Caminin asıl girişine göre sol yanda kadınlar mahfili ve imam konutu, sağ yanında ise bugün İ. Hakkı Konyalı Kütüphanesi olarak kullanılan Hünkar Mahfili yer alır. Her iki bölümün malzeme ve yapım tekniği ana binadan farklı olarak ahşap strüktürlü kafes sistem olup, üzerleri bağdadi sıvadır. Bu verilere bakarak caminin bu bölümlerinin sonradan inşa edilmiş olabileceği veya sonradan ciddi müdahaleler gördüğü düşünülmektedir.10

Caminin birer şerefeli oldukça narin iki minaresi, girişteki son cemaat kısmının sağ ve sol yanında yer alır. Minarelerin gövdesi, şerefe ve külahı dahil kesme taştan inşa edilmiştir. Külahı kagir olan ilk Osmanlı camilerindendir. Yapının tüm çatı örtüsü kurşun kaplı olup, kurşunların tepelerdeki birleşme noktalarına bakırdan yapılmış ve hepsi değişik boylarda alemler yerleştirilmiştir. (Bkz. Resim No:10)

Dış cephelerde strüktürü ortaya çıkaran kemerler, ağırlık kuleleri, payandalar ve kornişler (silme takımları) gibi yapısal elemanlarda özenli bir taş işçiliği sergilenmiştir. (Bkz. Resim No:11) Tüm bunlar arasında caminin güneydoğu (mihrap) cephesinde yer alan kuşevleri (serçe saray) kendi türünün en seçkin örnekleri arasındadır. (Bkz. Resim No:12) Yapının içi ana mekanda bulunan çok sayıda pencere ve vitray sayesinde oldukça aydınlık ve ferahtır. Ana mekanı, tümüyle masif mermerden (marmara mermeri) yapılmış mihrap, minber ve vaiz kürsüsü gibi Osmanlı / Türk Barok sanatının ustalık eserleri süsler. (Bkz. Resim No:13, 14) Ana mekanın tavan ve duvarlarında ve Hünkar Mahfilinin büyük bir bölümünde Klasik Dönem Osmanlı kalemişlerinin örneklerini görmek mümkündür. (Bkz. Resim No:15) Barok bir yapıda bu tür kalemişlerini görmek yapının bir dönemde geçirdiği onarım çalışmaları sırasında bu kalemişlerinin yeniden yapıldığını ve özgün barok bezemelerin ne yazık ki ortadan kaldırıldığını akla getirmektedir.11  Kubbe altında gövde duvarını bütünüyle saran ve “Fetih süresini” içeren hat sanatının en nadide örneklerinden biri, mermer kabartma üzeri altın yaldız olarak yer almaktadır.

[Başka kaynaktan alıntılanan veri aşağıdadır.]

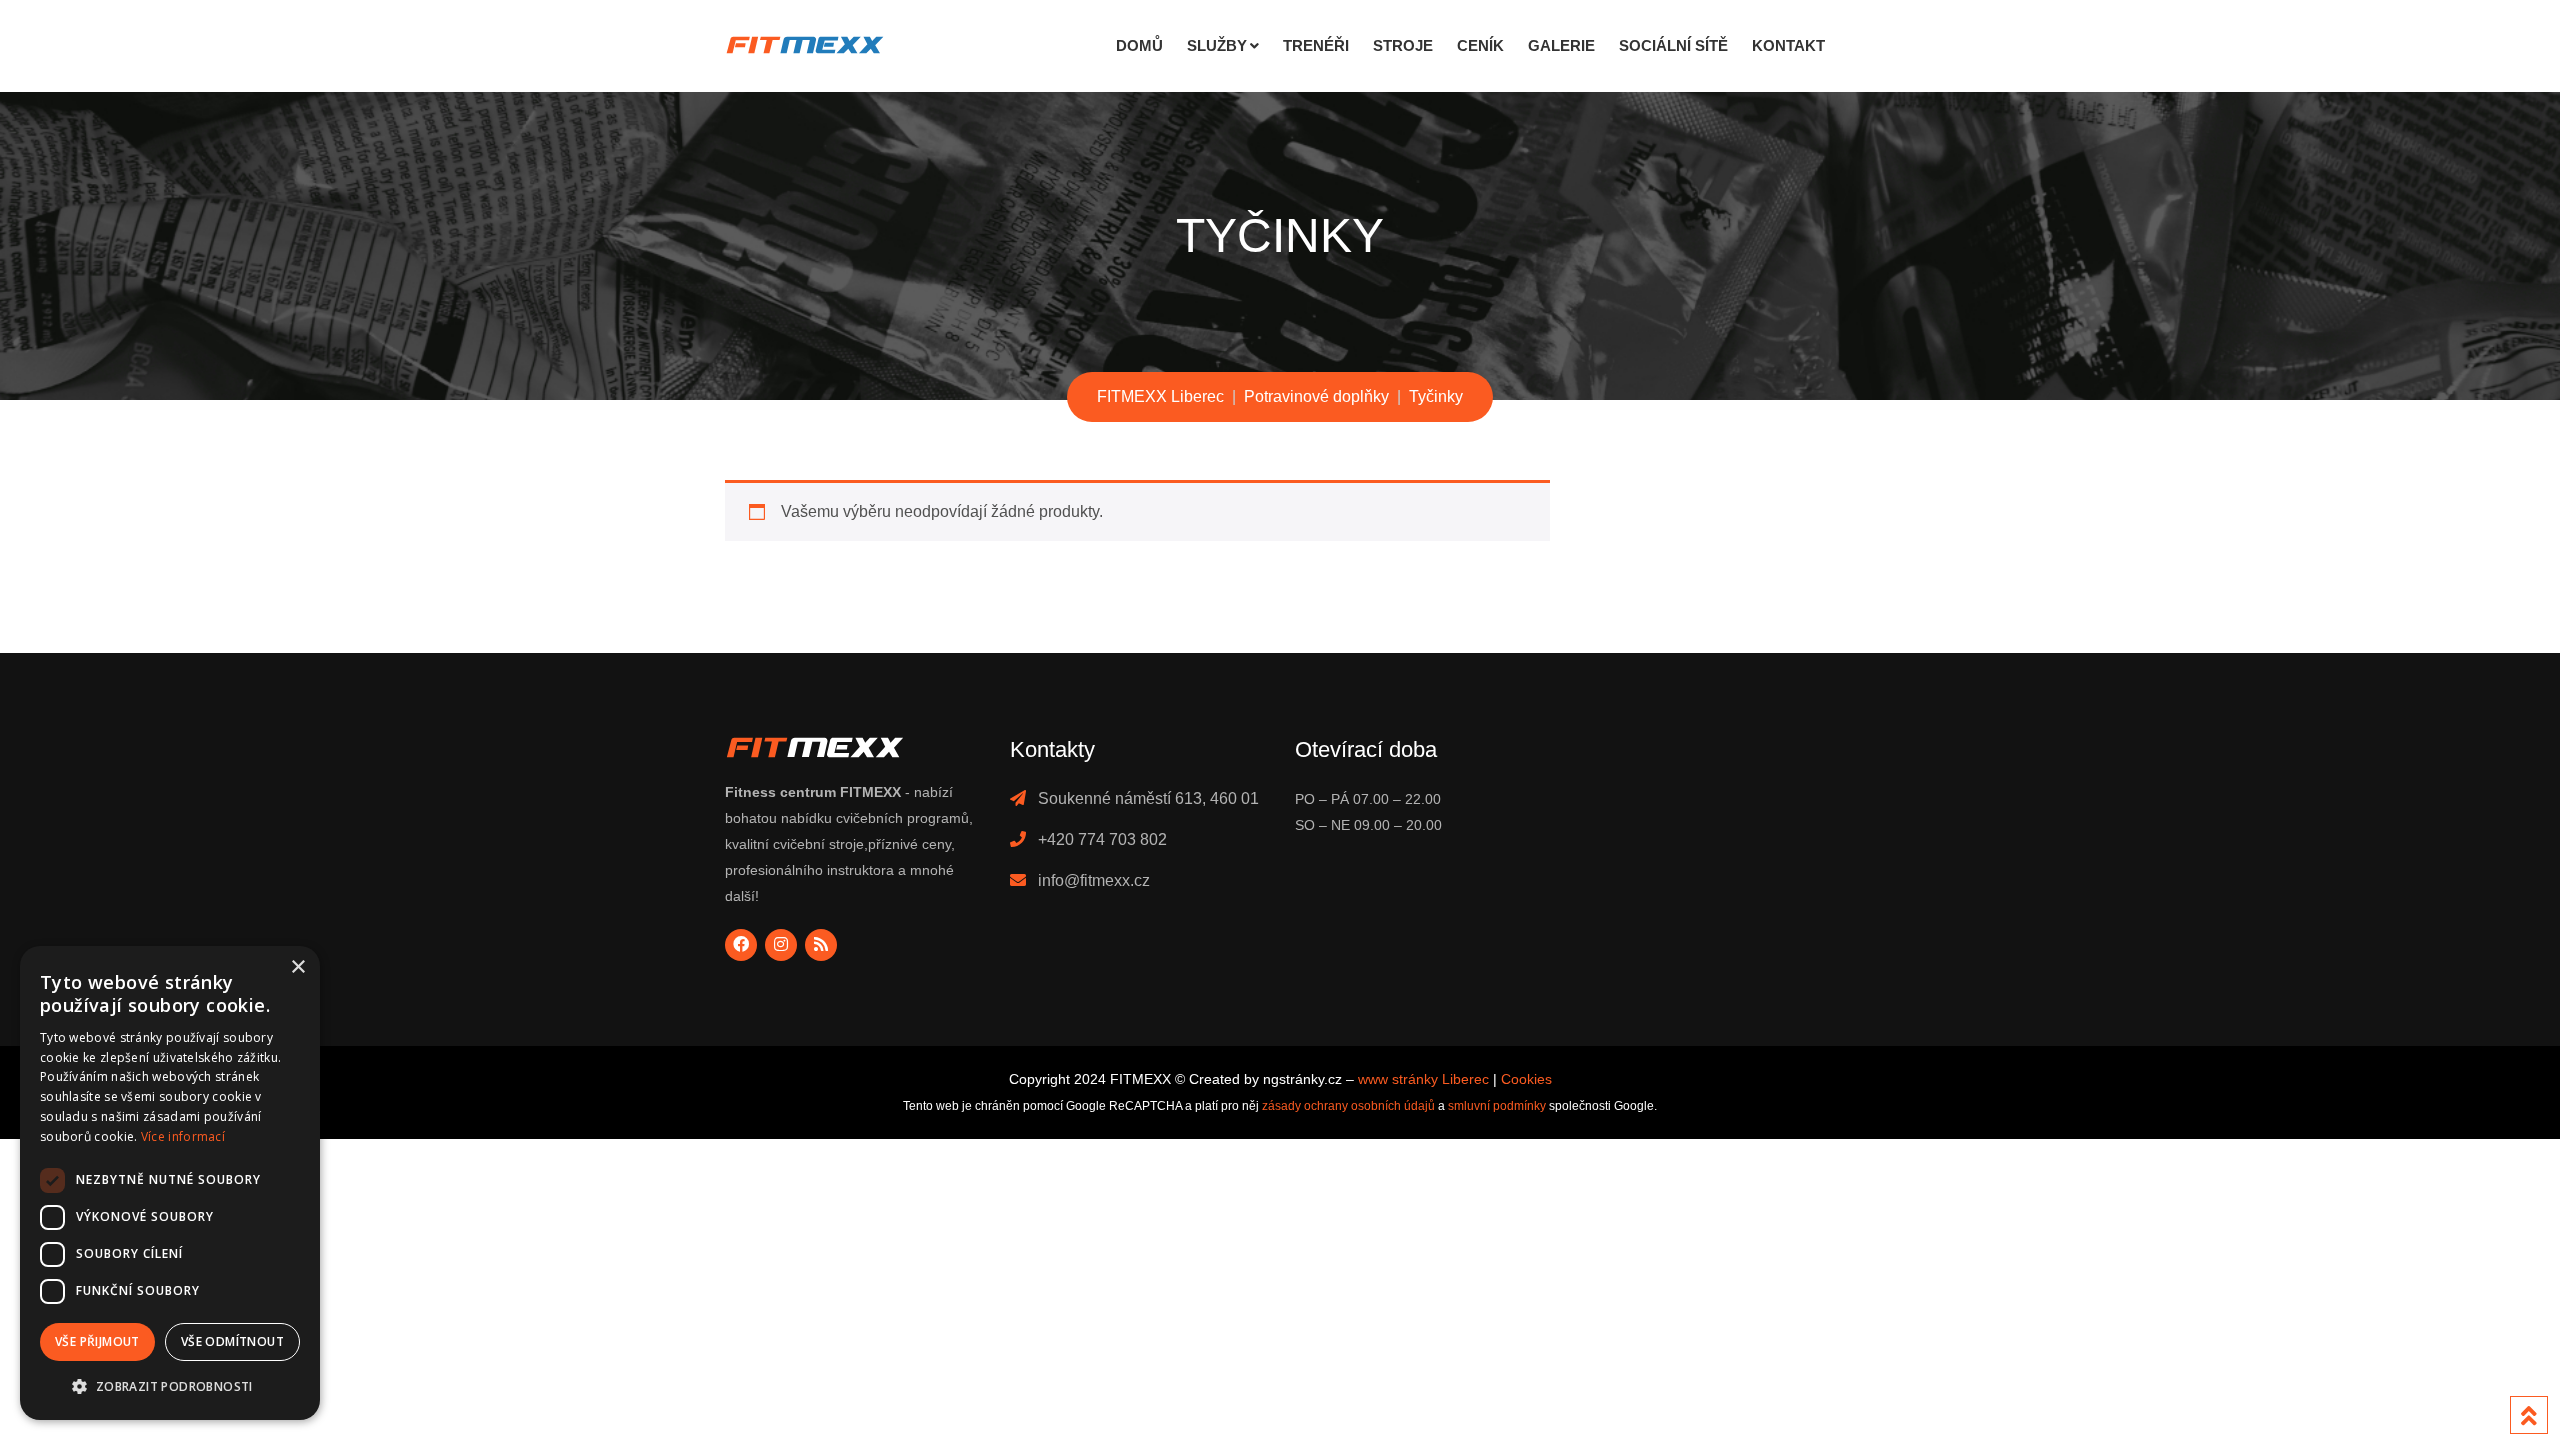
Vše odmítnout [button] (232, 1341)
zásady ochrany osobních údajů (1348, 1106)
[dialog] (170, 1183)
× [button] (297, 967)
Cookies (1526, 1079)
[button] (170, 1387)
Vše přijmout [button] (97, 1341)
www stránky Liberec (1423, 1079)
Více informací (183, 1136)
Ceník (1480, 45)
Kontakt (1788, 45)
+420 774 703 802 (1102, 839)
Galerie (1561, 45)
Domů (1139, 45)
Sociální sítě (1673, 45)
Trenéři (1316, 45)
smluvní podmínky (1497, 1106)
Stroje (1403, 45)
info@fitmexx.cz (1094, 880)
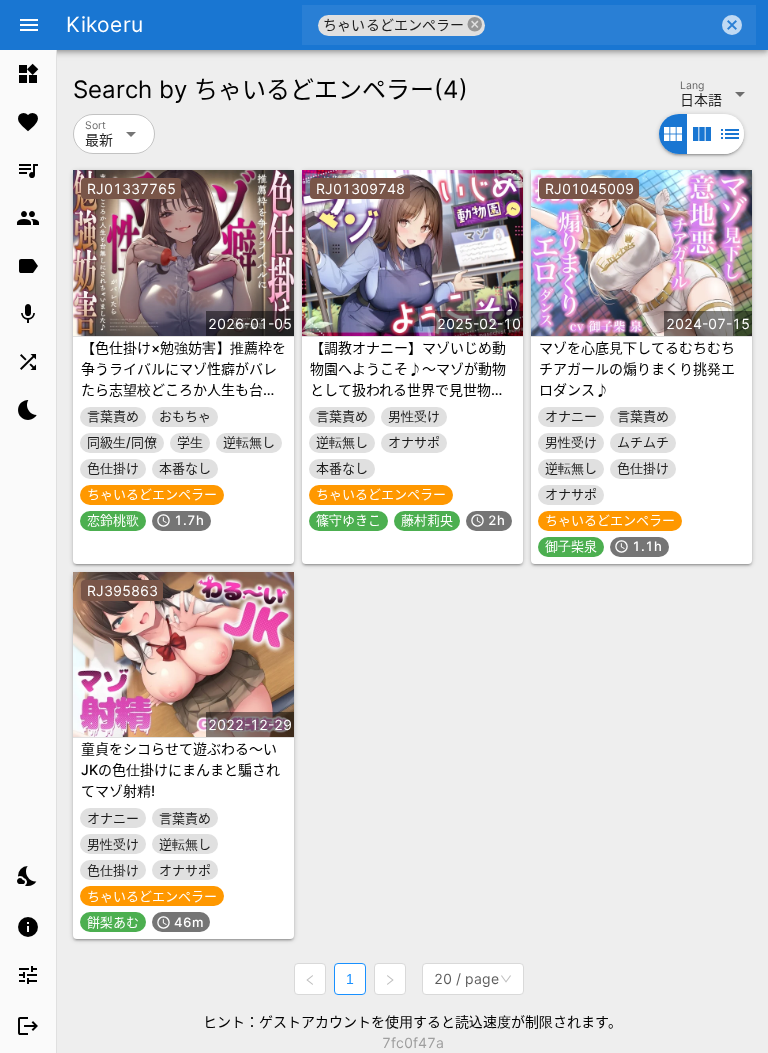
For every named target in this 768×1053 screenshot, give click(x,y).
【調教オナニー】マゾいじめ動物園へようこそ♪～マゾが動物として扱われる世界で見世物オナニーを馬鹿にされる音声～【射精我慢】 (408, 389)
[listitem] (28, 74)
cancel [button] (475, 24)
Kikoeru (104, 24)
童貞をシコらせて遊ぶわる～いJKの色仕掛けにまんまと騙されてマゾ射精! (180, 769)
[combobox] (601, 25)
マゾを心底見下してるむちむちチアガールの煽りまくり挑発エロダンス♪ (637, 368)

Zemin katta orijinal pencereler ahşap kapaklı olup, doğramaların çoğu değiştirilmiştir. (Bkz. Resim No:16, 17, 18) Üst kat veya tepelik pencereleri ise içte her biri birbirinden değişik renk ve motifle vitray, dışta ise beton dışlık olarak yapılmıştır. Hünkar mahfili ve kadınlar mahfili bölümlerinde ise pencerelerde ayrıca ahşap kafesler kullanılarak ilave bir mahremiyet sağlanmıştır.

Yapının Günümüzdeki Fiziksel Durumu (2004 itibari ile):

Çatı örtüsü olan kurşun kaplama büyük ölçüde yıpranmış, yer yer delinmiş ve yapı birçok bölümden su almaktadır. Bu nem, sıvaları, Hünkâr Mahfilindeki ahşap kısımları ve süslemeleri olumsuz etkilemektedir.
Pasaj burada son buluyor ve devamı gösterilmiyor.